It’s the ironies.
That, says Phil Mirowski, is what makes a figure like Paul Samuelson so fascinating. Since arriving at Duke in January, Phil, a 2011–12 Senior Research Fellow of the Center for the History of Political Economy, has been happily browsing through the Samuelson papers in the Economists’ Papers Project—and making all sorts of unexpected discoveries.
“What really comes through about Samuelson from the archives is his interest in history. The guy read as much history as anybody—the big names, sure, but even the obscure figures didn’t escape his attention. And he was doing that from the very beginning. Even as a youngster, he was borrowing books by Launhardt from Jacob Viner. But—and here’s where the irony comes in—he didn’t believe that history was important to economics.”
As Phil explains, having access to the unpublished writings of a particular economist gives one a better sense of what he (or she) was really like. Samuelson, for example, in his published utterances, advised economists to avoid writing about methodology. “But in the papers, he talks about methodology all the time. Again, a paradox, and one that doesn’t come through by reading just his published work.”
In singling out a figure such as Samuelson in this way, Phil recognizes that he is displaying a paradox of his own. After all, his approach to history is not to focus on the intentions of individual economists but to take, as he puts it, a more “macro” approach. To Phil, history is about the conditions and contexts that allow an idea to emerge and, more important, to gain currency and tenure. “What I’m interested in are the situations in which an idea takes off and is reproduced and adopted by different groups.”
Indeed, one of the projects Phil is working on during his tenure at the Center examines just that. Together with Avner Offer and Gabriel Soderberg he is trying to understand why strident opposition to a Nobel Prize in economics was overcome by the Bank of Sweden. “What set of circumstances led the Swedish Bank in the 1960s to decide that economics deserved a Nobel Prize? Was it simply due to the agency of individuals such as Per Asbrink, as a traditional approach would have it? Or was Asbrink instead caught up in movements and agendas that were really behind the decision?”
It has not been just the archives that have made for a rewarding and productive fellowship at the Center. Phil’s visit here has coincided with that of his colleague Eddie Nik-Khah. The two are working together on a project examining the response of the economics profession to the current economic crisis. They will present the paper at the 2012 HOPE conference, which will explore the economist as public intellectual. “It’s made all the difference in the world for the two of us to be able to work literally under the same roof—in the same room even,” says Phil, who is Carl Koch Professor of Economics and the History and Philosophy of Science at University of Notre Dame.

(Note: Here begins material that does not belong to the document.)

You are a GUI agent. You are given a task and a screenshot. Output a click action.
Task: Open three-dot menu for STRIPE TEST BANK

Also fruitful has been the opportunity to meet scholars such as Rob Mitchell and Barbara Herrnstein Smith who, like Phil, have a longstanding interest in science studies. As Phil observes, science studies can sometimes be found in unlikely places: Mitchell is in English, and Smith is in literature. “There is a lot of that here at Duke, cross-disciplinary activity, and it’s been fun to be around people who share the kind of cross-disciplinary interests that are similar to mine,” Phil says.

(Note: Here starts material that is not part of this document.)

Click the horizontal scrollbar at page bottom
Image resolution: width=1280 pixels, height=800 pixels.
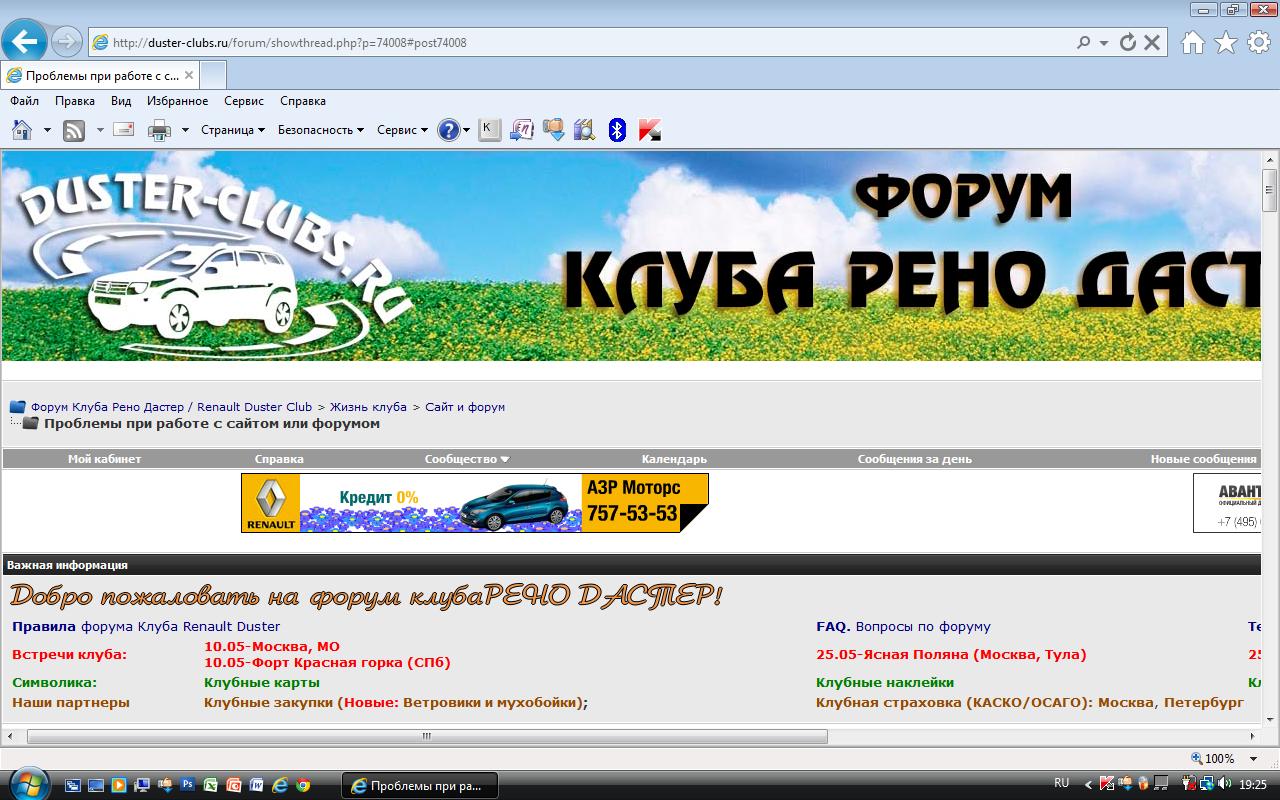[427, 736]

Usually, when a scholar visits an archive, he has only a few days or a week at his disposal and so feels pressured to spend every waking moment in the library. But having an entire spring completely changes things. “It’s been a luxury to drift over to the library when the mood strikes me and open up another box of materials,” Phil says. “I’m thankful to the Center for making that possible.”
In addition to the projects on the Nobel Prize and the response of economists to the crisis, Phil is also working on his presidential address to the HES for this summer’s meeting.
Will the Samuelson papers figure into the address? “Perhaps,” Phil says, smiling. “Perhaps.”